* **Tekst**:
Lista pecet@man.lodz.pl
[Lista archiwów] [Inne Listy]

Re: [PECET] Kolejny Seagate...

To: pecet@man.lodz.pl
Subject: Re: [PECET] Kolejny Seagate...
From: "Eneuel Leszek Ciszewski" <prosze@czytac.fontem.lucida.console>
Date: Mon, 11 May 2020 02:49:04 +0200

"Trybun" 5eb7bac3$0$17350$65785112@news.neostrada.pl

Buty też kiedyś kupowało się na sztuki, kupowało się
na zamiennik tylko tego, który zużył się na tyle, że
nie kwalifikował się już do kolejnej naprawy.

No tak, mógł sobie również kupić w wersji z różnymi
nogawkami. A więc prośba w sklepie czy u krawca
o "parę spodni" była zasadna.
Z butami podobnie.. A więc nie wymysł głupca a historia..

   https://pl.wikipedia.org/wiki/Flaga_Wyspy_Man
   https://joemonster.org/art/19051
   Historia trójnogiego mężczyzny

Stale mnie ciągnie do qpna jeszcze jednych takich:
   
https://allegro.pl/oferta/reebok-buty-meskie-sportowe-work-cushion-6v8640-42-8706520964
butów...

* **Przekazane dane**:
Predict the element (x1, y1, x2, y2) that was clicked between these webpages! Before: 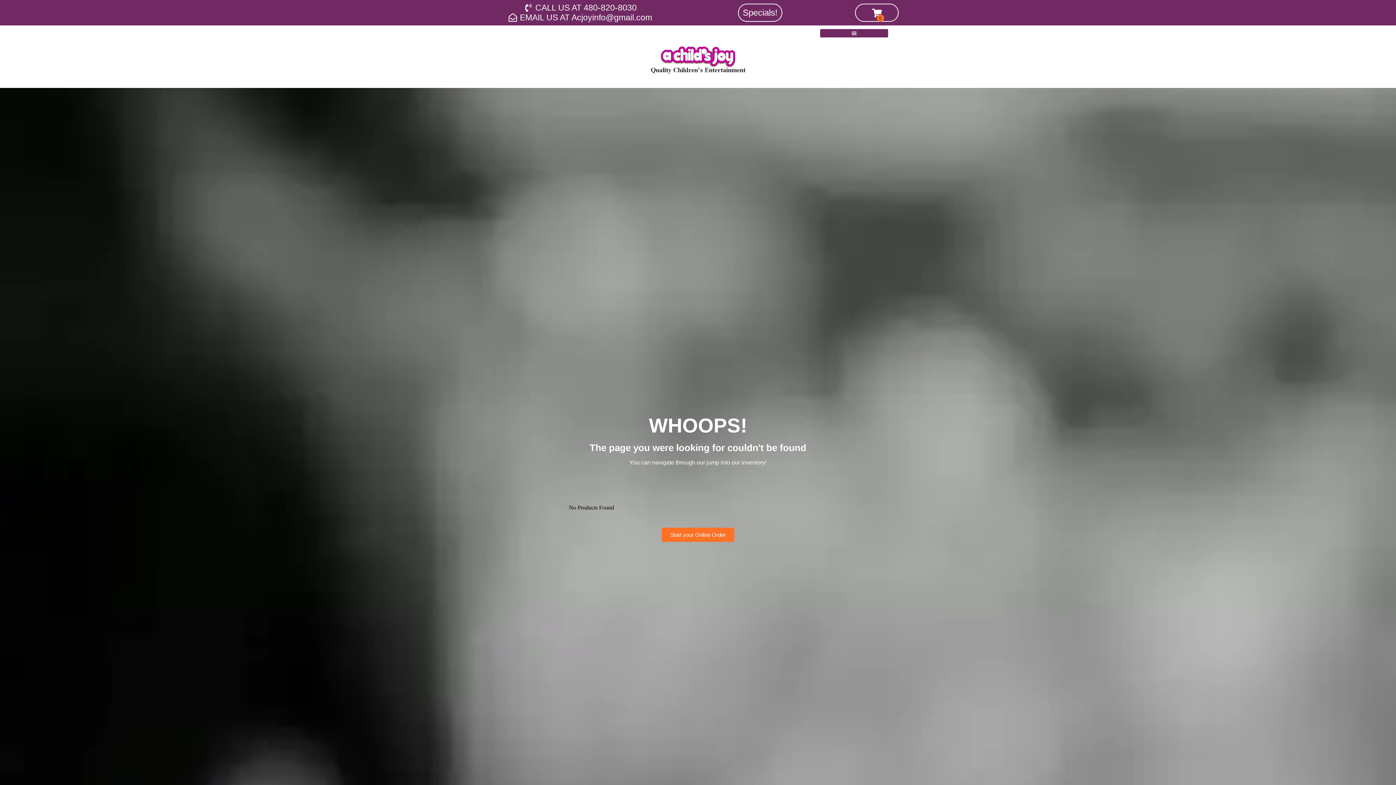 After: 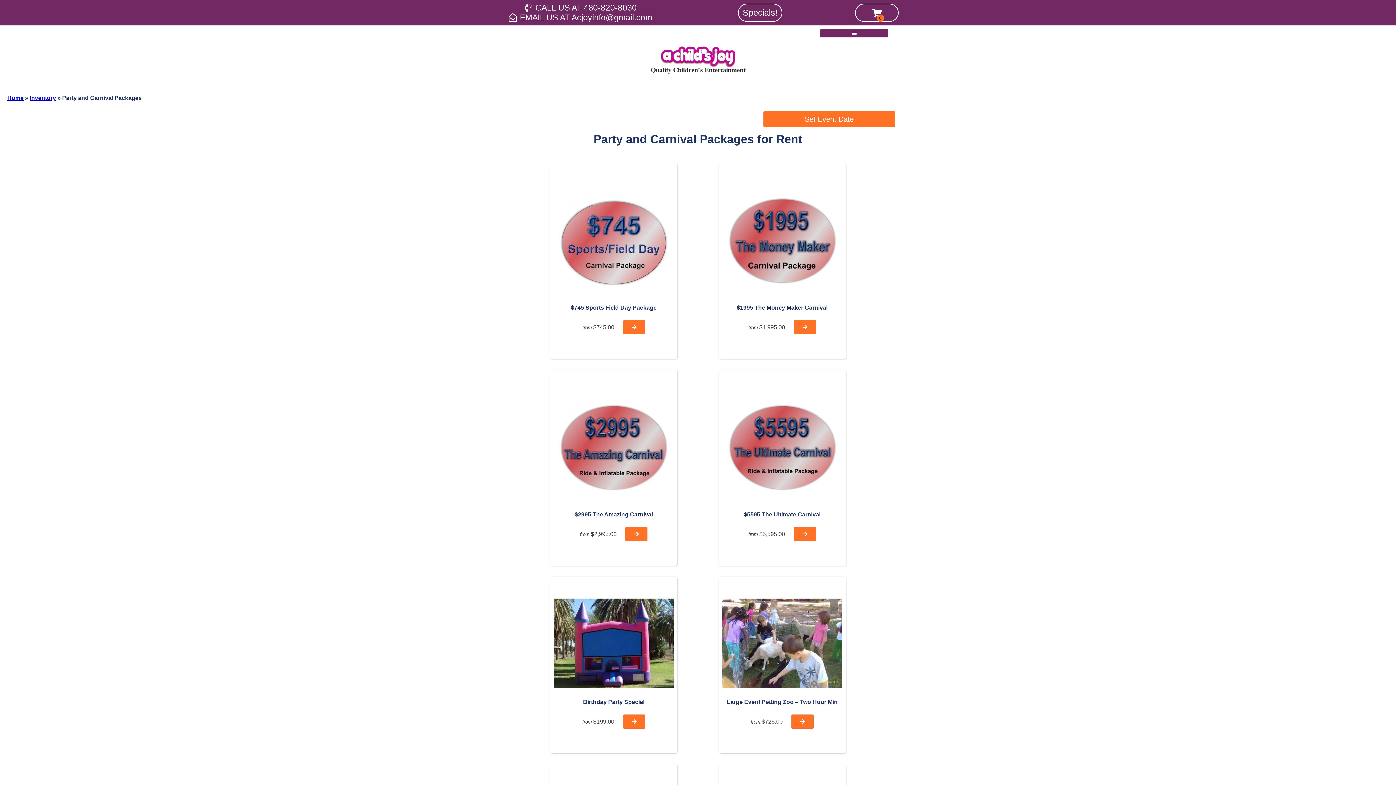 Action: bbox: (738, 3, 782, 21) label: Specials!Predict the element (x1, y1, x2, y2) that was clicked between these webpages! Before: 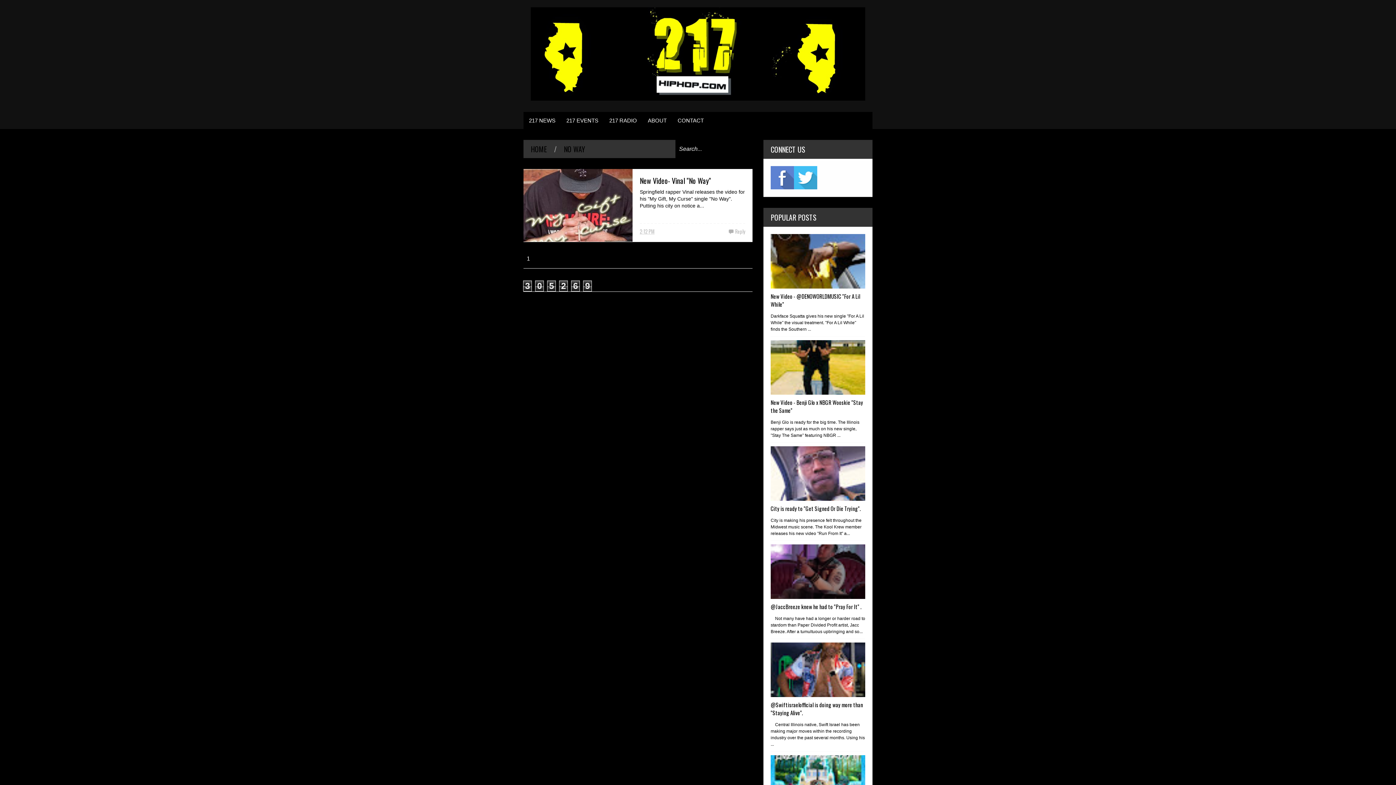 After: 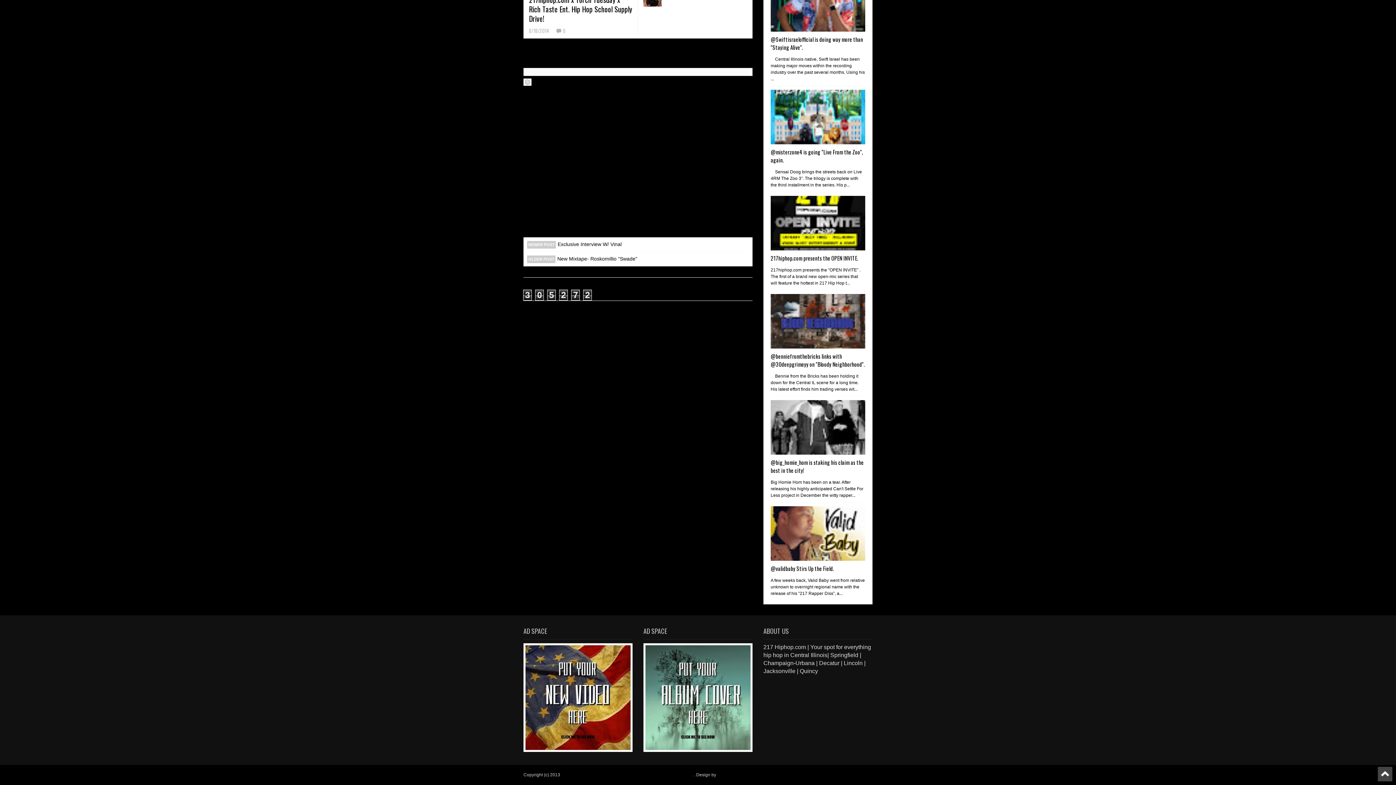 Action: label: Reply bbox: (728, 227, 745, 235)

* **Zadanie**: Przepisz dosłownie fragment tekstu: zacznij od słów „No tak, mógł”, a skończ po słowach „głupca a historia..”. Materiał nie ma związku z tekstem.

* **Odpowiedź**:
No tak, mógł sobie również kupić w wersji z różnymi
nogawkami. A więc prośba w sklepie czy u krawca
o "parę spodni" była zasadna.
Z butami podobnie.. A więc nie wymysł głupca a historia..